Broken Bookmark – HTML page URLs that have a broken bookmark (also known as ‘named anchors’, ‘jump links’, and ‘skip links’) that link users to a specific part of a webpage using an ID attribute in the HTML and append a fragment (#) and the ID name to the URL. When the link is clicked, the page will scroll to the location with the bookmark. While these links can be excellent for users, it’s easy to make mistakes in the set-up, and they often become ‘broken’ over time as pages are updated and IDs are changed or removed. A broken bookmark will mean the user is still taken to the correct page, but they won’t be directed to the intended section. While Google will see these URLs as the same page (as it ignores anything from the #), they can use named anchors for ‘jump to’ links in their search results for the page ranking. Please see our guide on how to find broken bookmarks.

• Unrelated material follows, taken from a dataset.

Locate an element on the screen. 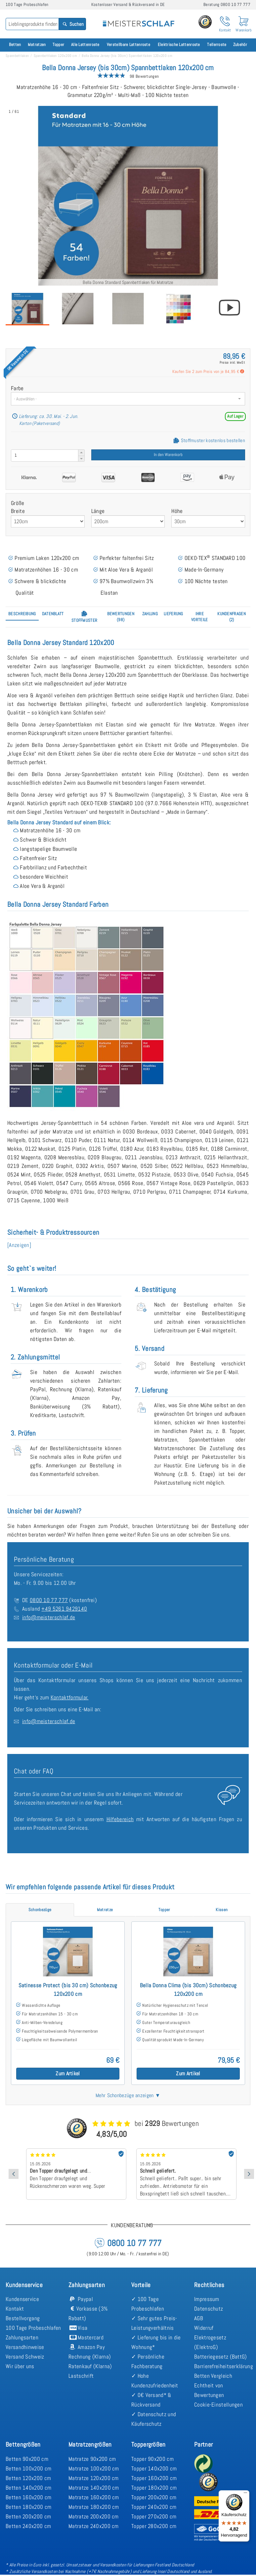 This screenshot has height=2576, width=256. Hilfebereich is located at coordinates (120, 1819).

GA Tracking Parameters – URLs that contain Google Analytics tracking parameters. In addition to creating duplicate pages that must be crawled, using tracking parameters on links internally can overwrite the original session data. utm= parameters strip the original source of traffic and starts a new session with the specified attributes. _ga= and _gl= parameters are used for cross-domain linking and identify a specific user, including this on links prevents a unique user ID from being assigned.
Over 115 characters – The HTML page URL is over 115 characters in length. This is not necessarily an issue, however research has shown that users prefer shorter, concise URL strings.